4. Ensure internal staff use a unique, complex password for each of their accounts
Reusing passwords (or slightly modified passwords) across different accounts is one of the biggest concerns during a data breach. Attackers will attempt to access multiple other accounts (such as cloud storage drives, Windows login credentials, etc.) by using password credentials that they have obtained for a single, original account. If employees reuse passwords, a simple credential breach of a non-sensitive account can grant hackers access to the manufacturing companies’ corporate network. From there they can pivot to privileged accounts and start accessing sensitive data stored in databases, directories and other IT assets.
5. Securely archive data in a timely fashion
Minimizing the amount of data stored by manufacturers is not only good housekeeping, but it also reduces the amount of information that is available to an attacker that has gained access to those devices. If data is no longer needed – for example, a former client’s contract or project blueprints – it should be encrypted and moved to an offline storage device for long-term archiving.
6. Regularly monitor activity across user accounts
Monitoring user behavior for anomalous or suspicious activity is one of the quickest way to detect a breach before it can cause extreme damage. If suspicious activity is identified, all parties involved should be notified immediately. Even with other protections in place, vigilant monitoring is still often the fastest way to identify a compromise. Be on the lookout for signals such as credentials be used on multiple machines, employees accessing databases or directories they’ve never accessed before, or employees logging in at off-hours when they normally wouldn’t be conducting business.

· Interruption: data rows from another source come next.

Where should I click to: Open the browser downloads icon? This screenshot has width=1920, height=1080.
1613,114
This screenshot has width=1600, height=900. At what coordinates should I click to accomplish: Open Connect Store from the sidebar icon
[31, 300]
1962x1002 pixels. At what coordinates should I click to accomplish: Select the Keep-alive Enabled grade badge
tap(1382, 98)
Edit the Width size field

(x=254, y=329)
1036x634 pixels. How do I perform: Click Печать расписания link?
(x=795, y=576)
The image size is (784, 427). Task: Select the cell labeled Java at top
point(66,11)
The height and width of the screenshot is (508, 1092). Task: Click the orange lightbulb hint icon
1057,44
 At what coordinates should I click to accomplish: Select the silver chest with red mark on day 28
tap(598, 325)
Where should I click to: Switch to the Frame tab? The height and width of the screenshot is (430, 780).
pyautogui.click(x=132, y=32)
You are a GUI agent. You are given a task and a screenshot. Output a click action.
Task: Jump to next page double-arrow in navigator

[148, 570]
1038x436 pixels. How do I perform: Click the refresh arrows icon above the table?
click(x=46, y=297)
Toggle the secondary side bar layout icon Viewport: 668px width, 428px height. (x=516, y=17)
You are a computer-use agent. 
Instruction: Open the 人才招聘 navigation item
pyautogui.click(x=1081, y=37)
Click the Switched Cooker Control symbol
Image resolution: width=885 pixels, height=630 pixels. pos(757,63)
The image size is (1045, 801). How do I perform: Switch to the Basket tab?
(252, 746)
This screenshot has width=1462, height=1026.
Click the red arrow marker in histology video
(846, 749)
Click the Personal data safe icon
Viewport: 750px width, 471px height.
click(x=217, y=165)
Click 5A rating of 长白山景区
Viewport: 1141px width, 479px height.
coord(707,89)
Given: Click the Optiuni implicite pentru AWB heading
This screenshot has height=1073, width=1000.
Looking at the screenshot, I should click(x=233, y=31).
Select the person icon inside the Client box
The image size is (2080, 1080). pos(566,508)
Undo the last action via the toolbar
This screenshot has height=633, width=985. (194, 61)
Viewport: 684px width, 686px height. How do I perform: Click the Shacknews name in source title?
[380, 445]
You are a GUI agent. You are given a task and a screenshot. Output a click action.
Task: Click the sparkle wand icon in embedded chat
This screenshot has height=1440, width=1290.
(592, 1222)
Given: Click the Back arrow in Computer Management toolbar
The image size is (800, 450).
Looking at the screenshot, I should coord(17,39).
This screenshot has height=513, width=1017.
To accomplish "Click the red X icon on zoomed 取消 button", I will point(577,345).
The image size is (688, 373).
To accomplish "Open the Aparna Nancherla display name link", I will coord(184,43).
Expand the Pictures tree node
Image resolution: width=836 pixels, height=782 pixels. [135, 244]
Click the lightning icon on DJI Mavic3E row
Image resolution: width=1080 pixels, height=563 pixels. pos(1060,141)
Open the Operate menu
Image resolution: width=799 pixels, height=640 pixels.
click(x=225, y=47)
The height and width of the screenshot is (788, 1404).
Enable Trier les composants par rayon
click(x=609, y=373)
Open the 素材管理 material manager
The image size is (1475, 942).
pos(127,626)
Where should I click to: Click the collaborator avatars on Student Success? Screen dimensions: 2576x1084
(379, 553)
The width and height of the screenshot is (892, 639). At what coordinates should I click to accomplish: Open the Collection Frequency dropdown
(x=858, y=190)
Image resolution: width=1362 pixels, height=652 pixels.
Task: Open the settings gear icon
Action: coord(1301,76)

7. Change all passwords following news of a possible data breach
Unfortunately, data breaches to well-known franchises seem to regularly make news headlines. If your manufacturing firm is using a service that has been breached, such as a free online cloud storage service, the most important first step is to change all associated passwords. By doing so, you ensure that your credentials are useless, even if stolen.
8. Manage privacy settings for mobile applications and online accounts
While it may seem like a daunting task in today’s day and age, keeping up with the privacy settings for different accounts and applications is critical, especially with the popularity of BYOD in the workplace. By doing so, you ensure that companies (or individuals) do not have access to private, sensitive information about yourself or the business’s IP.
9. Put device controls in place for removable media
Although the majority of IT security focuses on protecting against external attackers it’s important not to forget about malicious insiders. Ensure you have controls in place for removable media to prevent any employees from accessing and siphoning sensitive intellectual property from inside your network. Ideally having software that automates the process with policy-based usage controls for removable media devices, including alerts, prompts, or blocks when risky behavior is attempted will be very effective at mitigating the insider threat.
10. Learn to recognize and avoid phishing attacks
Social engineering tactics, particularly phishing attacks, are an incredibly popular tactic for cyber criminals. It’s often faster and easier for an attacker to trick another person into taking a desired action rather than conducting complex, manual hacking attacks themselves. Phishing attacks typically have telltale signs such as unfamiliar senders, strange domain names, spoofed web pages or emails, and messages with links or attachments that weren’t requested. Train yourself and your employees to better identify phishing attacks, and avoid messages that appear suspect.
In today’s highly competitive global economy, IP is key to a manufacturer’s success. To excel in the industry, data protection – even if it’s as simple as good password hygiene and patch management – must be implemented across all internal departments and third-party contractors, who also handle the IP. This is your business’s crown jewel, so protecting it should be prioritized across the entire organization.